Though it’s not clear if the researchers hoped to make a grand statement on the limitations and future priorities of the sector by publishing these studies together, that may be their ultimate impact. Though the studies started at different times and were conducted by different organizations without prior coordination, they asked similar questions, collected similar data and, as it turned out, arrived at similar findings. As Duflo said, when studies are presented individually, “there are always people who say, ‘That doesn’t apply to me, because I’m different in such-and-such way.’” But that becomes much harder to say in response to six studies in six countries on four different continents. So it seems likely that the research will become a touchstone in the evolution of the sector, perhaps adding momentum to some already-established trends, like decreases in researcher and impact investor interest in microcredit, and movement both toward new microcredit models, and toward non-credit microfinance products.

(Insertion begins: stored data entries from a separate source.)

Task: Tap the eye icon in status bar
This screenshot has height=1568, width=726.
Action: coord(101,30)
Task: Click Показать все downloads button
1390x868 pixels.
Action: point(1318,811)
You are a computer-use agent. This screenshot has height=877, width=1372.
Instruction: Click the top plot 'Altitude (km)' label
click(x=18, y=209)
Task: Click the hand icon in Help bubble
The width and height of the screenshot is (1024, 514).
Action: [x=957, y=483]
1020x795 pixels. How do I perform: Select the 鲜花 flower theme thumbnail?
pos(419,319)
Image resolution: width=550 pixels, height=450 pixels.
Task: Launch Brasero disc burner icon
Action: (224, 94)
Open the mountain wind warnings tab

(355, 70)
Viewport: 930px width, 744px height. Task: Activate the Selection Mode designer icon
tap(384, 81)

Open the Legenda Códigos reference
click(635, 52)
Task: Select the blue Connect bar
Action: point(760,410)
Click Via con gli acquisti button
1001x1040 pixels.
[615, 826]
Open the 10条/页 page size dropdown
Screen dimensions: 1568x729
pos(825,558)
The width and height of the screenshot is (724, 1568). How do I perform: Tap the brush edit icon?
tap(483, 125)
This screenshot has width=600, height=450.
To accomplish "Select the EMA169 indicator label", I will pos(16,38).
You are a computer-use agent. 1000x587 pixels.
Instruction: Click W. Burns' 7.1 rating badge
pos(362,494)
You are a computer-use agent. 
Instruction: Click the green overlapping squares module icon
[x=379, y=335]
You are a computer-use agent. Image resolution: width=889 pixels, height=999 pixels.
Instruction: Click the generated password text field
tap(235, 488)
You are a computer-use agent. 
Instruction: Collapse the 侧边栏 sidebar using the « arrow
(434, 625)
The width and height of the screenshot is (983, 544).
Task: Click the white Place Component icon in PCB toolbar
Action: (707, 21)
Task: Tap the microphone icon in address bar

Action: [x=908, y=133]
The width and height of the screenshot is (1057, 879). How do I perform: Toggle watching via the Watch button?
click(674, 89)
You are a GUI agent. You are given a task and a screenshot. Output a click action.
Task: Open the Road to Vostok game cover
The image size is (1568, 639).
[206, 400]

An exciting – but nerve-wracking – future

There’s a lot of excitement about the future of the microfinance sector, and in spite of discouraging impact results, microcredit is very much a part of that future. Beyond its current modest impact, it plays a key role in sustaining the business model that can allow providers to offer additional financial products to the poor. And panelists spoke excitedly – though with some trepidation – about what will happen when microcredit is digitized. As Dean Karlan put it, the thought of poor clients being able to acquire a loan after five clicks on their cell phone is “both exhilarating and scary.” And with mobile access opening new frontiers in low-cost data generation, risk management approaches and loan delivery, microcredit access could be poised to skyrocket. As the sector enters the digital era, will this new ease of access amplify its positive impacts, increase its risks – or both? In either case, when asked for the number one thing they’ll wish, in 20 years, that the sector had worked on now, many of the day’s final panelists replied with one word: trust. Without it, the uptake of financial services – whether they’re microcredit or mobile money – is likely to remain low. With it, full financial inclusion in the coming decades could be a real possibility.


(And finally, some comic relief)


James Militzer is the editor of NextBillion Financial Innovation.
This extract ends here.